One night as I was writing in my journal during my 15th year, I had a clear impression that I would have a son with Down Syndrome. I remember writing this in my journal and thinking, 'what does this mean." I have never been one to question the impressions or revelations that my Heavenly Father entrusted me with but this one certainly burned in my heart and my mind. I remember mentioning to my mom in passing and like any good mom she told me my children would be fine and not to worry. I never mentioned it again because I knew what the Lord had told me.
Willie was born exactly one year and 4 hours after Kylee's birthday. Kylee has always shared her birthday with Willie. And whenever we have a photo-shoot Kylee is the only one that asks for a picture with her brother Willie. They share a bond that only Heaven and a mother can explain. I always thought I would be an OLD, Mormon mom having babies late in life but Willie came to us at the age of 26. He is mashed between 4 girls with a younger brother.
When I think about Willie my heart enlarges and my breathing gets deeper. There is so much joy and sorrow in having a child with Down Syndrome. Willie has no friends. There was nobody that I could invite to have a party for just Willie (his age). He is certain he will drive like Kylee (not going to ever happen). Society will never think of Willie as a capable citizen in their community. Sometimes people talk to him like he is deaf. ;) The only time Willie will attend a dance is if his sister takes him. And the pain I feel as a mom at times is put to rest quickly because I remember that Jesus Christ suffered and died so that I may enjoy the JOY of Willie. The Atonement is what sees me through the despair of his disability and the Atonement creates an ABILITY in Willie.
So today Willie and I celebrated his birthday buying clothes. He loves clothes. And the joy of Willie is that he is always happy. He sees with Spiritual Eyes. He doesn't have to use his Physical eyes the way we do at times. He isn't sad that he had no friends over. He was happy that his sisters used Kylee's cake yesterday to blow out candles. He was happy they took the time to sing happy birthday to him. He sees the good in all things. And the Atonement lives in Willie.

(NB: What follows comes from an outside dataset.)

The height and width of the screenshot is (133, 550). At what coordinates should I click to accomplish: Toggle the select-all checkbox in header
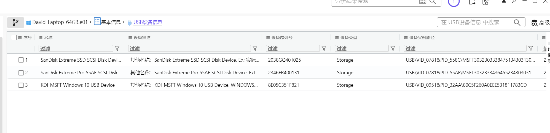coord(14,37)
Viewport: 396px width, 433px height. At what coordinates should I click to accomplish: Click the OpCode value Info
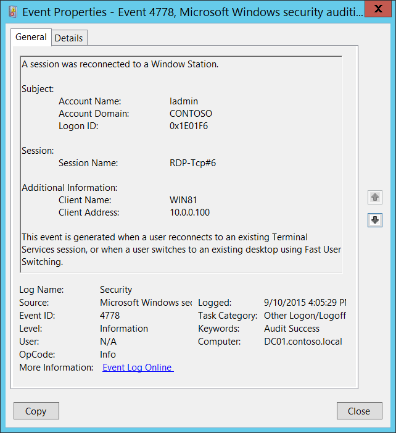tap(108, 355)
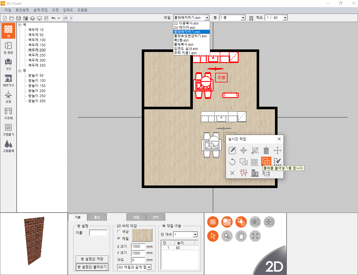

Willie has been a great inspiration to me and I feel blessed that Heavenly Father trusted me with Willie. I am grateful for a Husband that has always been accepting of Willie, even though at times he may not understand how to deal with him. Kyle has never given up. I am blessed to have 5 other children that instinctly know Willie. They don't understand at times why Willie has the "Fat Brain" but they allow Willie to be Willie. I believe that we chose our families before we came to earth. I believe that Kylee valiantly chose to come first and promised to be his friend and protector. I know God lives. I see his love and abounding goodness in Willie's eyes.
So today I wish my little William Scott a Happy, Happy Birthday. May we all Keep the "child-like" spirit that God intended us to have here on earth.